Rogillio v. Cazedessus

SANDERS, Justice

(concurring).

The omnibus clause here under consideration constituted the son an “insured” by virtue of his being “a resident of the same household.” Under the omnibus clauses previously before the Courts of this state, the son would have been an insured because of the express permission of his father, the named insured. This variation in policy language, in my opinion, effects no change in the initial permission doctrine as announced by this Court in Parks v. Hall, 1938, 189 La. 849, 181 So. 191. Concisely stated, this doctrine is that initial permis*201sion, express or implied, is sufficient to constitute the operator of a vehicle an insured under the omnibus clause. It is predicated upon a rationale that the owner of a vehicle should reasonably anticipate and foresee deviations and that by placing the vehicle in the control of the permittee he impliedly consents to its extended use. Parks v. Hall, supra; Dominguez v. American Casualty Co., 217 La. 487, 46 So.2d 744.

As was stated in Parks v. Hall, supra [189 La. 849, 181 So. 194]:

“The words used in the clause would be practically meaningless and the object there made nugatory if it were necessary to determine in every case whether, at the time and under the circumstances of the accident, the driver was proceeding within the limitations of the permission of the assured to use the car. * * *”

In 1941 this doctrine was said to be “unsettled” in Louisiana insofar as it related to a second operator using a vehicle with the permission of the first permittee. See Miller, The Omnibus Clause, XV Tulane Law Review 422, 428. During the ensuing years, however, this aspect of the doctrine has been the subject of further formulation by the intermediate courts of appeal. Generally, the delegation of the use or operation does not defeat coverage. The use of the vehicle by the second operator is treated the same as other deviations. The consent of the named insured is implied. Perrodin v. Thibodeaux, La.App., 191 So. 148; Donovan v. Standard Oil Co. of Louisiana, La. App., 197 So. 320; Brooks v. Delta Fire & Casualty Co., La.App., 82 So.2d 55; Garland v. Audubon Ins. Co., La.App., 119 So.2d 530. In my opinion, this rule is sound. I adhere to it.

In the case before us, William Oliver, III, the first operator, had express permission to use the automobile from his father, the named insured. He left it in the driveway of the Cazedessus residence to attend the scheduled dance with his friend. The keys were left behind under the following circumstances : Michael Cazedessus, age 15, an unlicensed driver, asked young Oliver immediately prior to his departure for the dance if he did not want to leave his car keys. Whereupon, Oliver tossed the keys to Michael saying that it might be necessary to move the car. Michael hung the keys on the key rack used by the Cazedessus family.

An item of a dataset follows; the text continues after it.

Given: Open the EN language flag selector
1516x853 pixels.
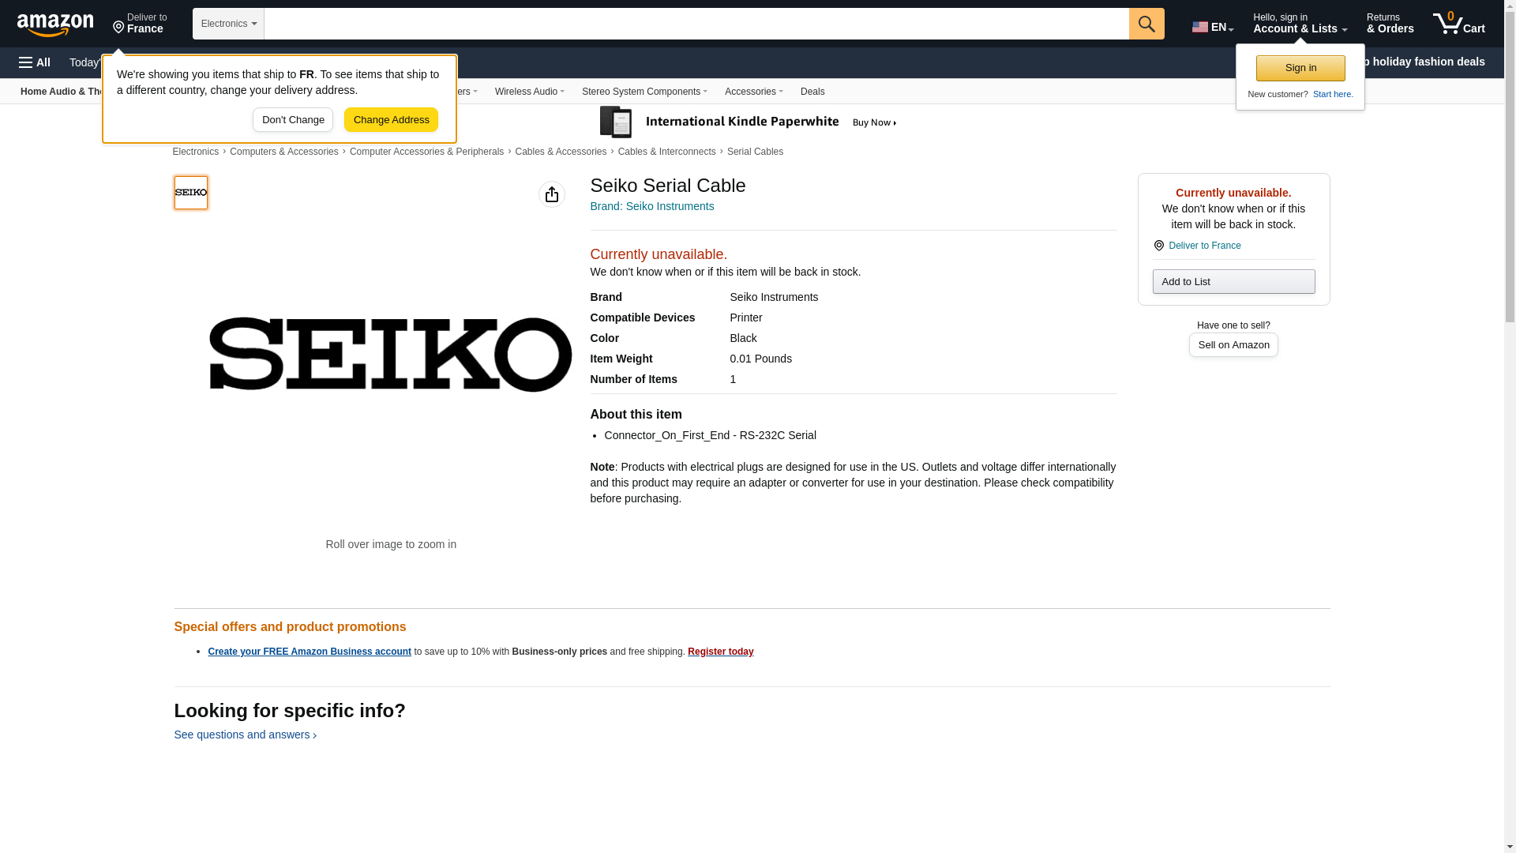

Shortly after young Oliver’s departure, Michael drove the automobile into the City of Baton Rouge where the accident occurred, which gave rise to this litigation. It is conceded that he did not have express permission from the named insured for the use of the automobile at the time of the accident.

The precise question here presented is whether under the circumstances the per*203mission of William Oliver, Jr., the named insured, for the use of the automobile by Michael Cazedessus can be implied from the initial permission to his son.

For the permission to “carry over” to Michael Casedessus, it must be established by a preponderance of the evidence that he had permission of young Oliver tó use the automobile.

The statement of young Oliver at the time of his departure was to the effect that he consented that the vehicle be moved if necessary, referring to the movement of other automobiles in the driveway. This narrow permission was conditional only. It was not granted specifically to Michael, for Oliver did not specify who. was to move it. At no time did Michael receive permission to drive to Baton Rouge in it or to operate it on the public highways.

A driver’s license is required for the operation of an automobile on the public highways of this state. LSA-R.S. 32:402 provides in part:

“It shall be unlawful for any person to drive a motor vehicle on any highway unless he has been issued a license by the department in accordance with the provisions of this Chapter.”

Permission for an unlicensed driver to operate an automobile on the public highways cannot be lightly inferred. In my opinion, it was not established that the driver had the permission of young Oliver to use the vehicle at the time of the accident. Moreover, it cannot be implied that the named insured granted permission for the use of his automobile by an unlicensed driver in violation of the above statute. Kneeland v. Bernardi, 317 Mass. 517, 58 N.E.2d 823; Annotation 160 A.L.R. 1218; 5A Am.Jur., Verbo Automobile Insurance, § 96, p. 98.

The rule is clearly stated in 5A Am.Jur., supra:

“Also, the view has been taken that an original permittee has no authority to delegate the permission to a second permittee who is without a license, even though the original permittee is riding in the automobile; manifestly, this view would seem to be well taken, since the initial permission, even if construed to include permission to have the automobile operated by another person, can hardly be said to cover permission to have the car operated by an unlicensed driver.”

Inasmuch as there is no implied permission flowing from the named insured, through his son to Michael Cazedessus, the latter is not an omnibus insured under the Oliver policy.

For these reasons, I concur in the decree.